▸ TASK INSTRUCTIONS:
Your task is to copy every line below that contains the word "Click".

-*-

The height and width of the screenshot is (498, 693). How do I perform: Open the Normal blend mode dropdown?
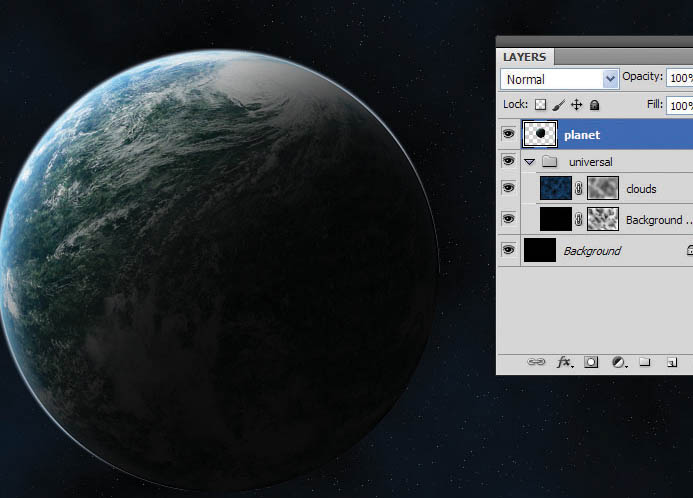[560, 79]
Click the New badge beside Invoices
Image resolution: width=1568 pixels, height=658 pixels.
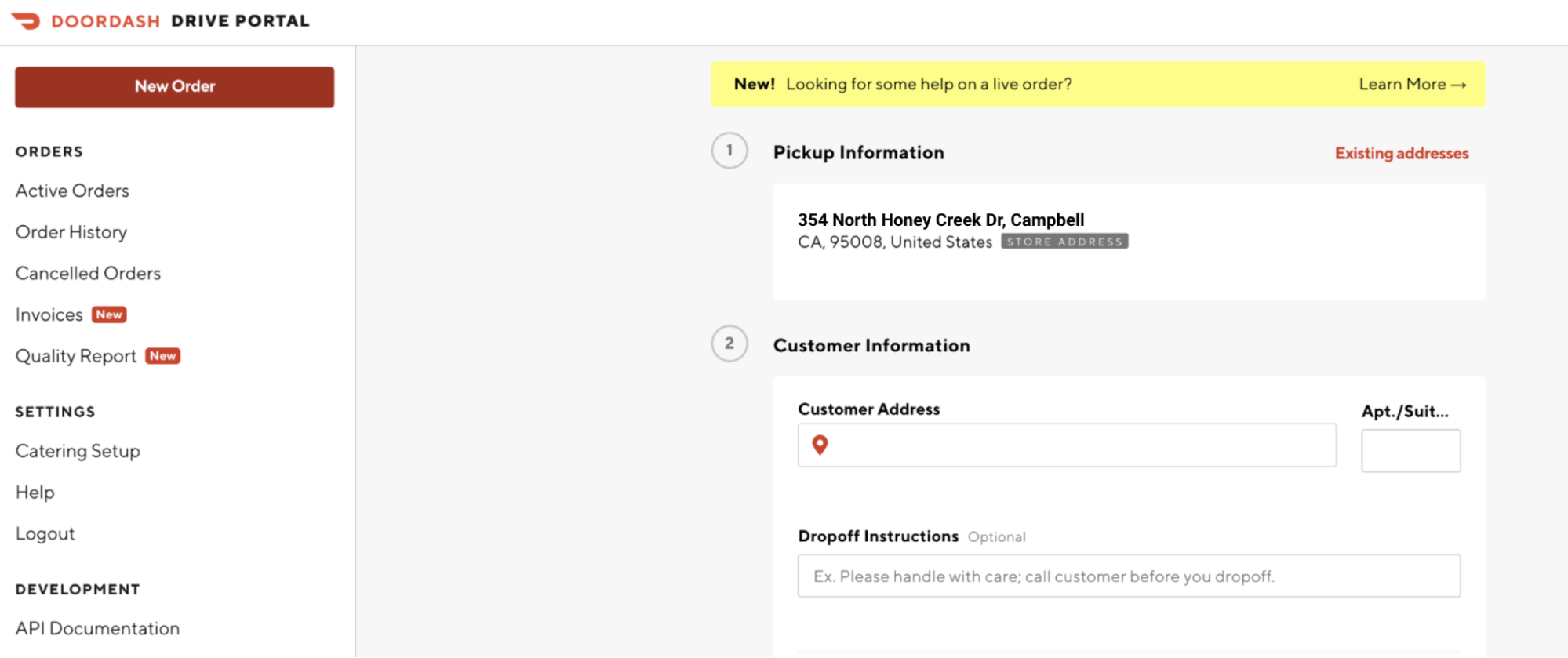pos(109,314)
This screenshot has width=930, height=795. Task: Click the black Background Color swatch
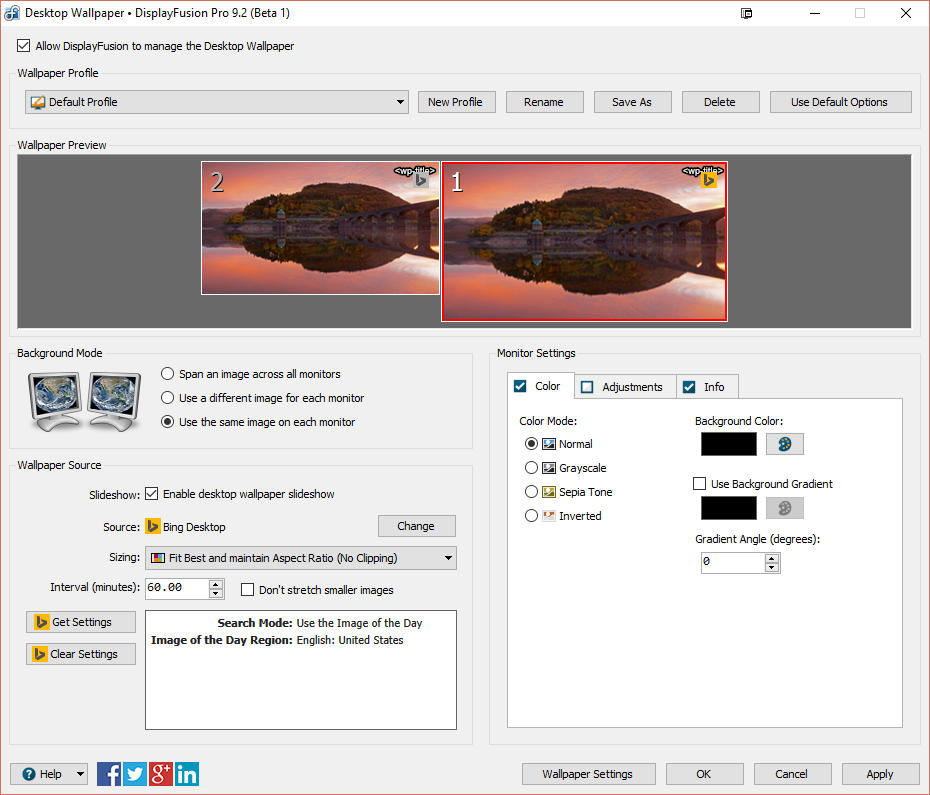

-*-

▸ TASK RESULT:
Click the New badge beside Invoices
This screenshot has width=930, height=795. Task: Click the black Background Color swatch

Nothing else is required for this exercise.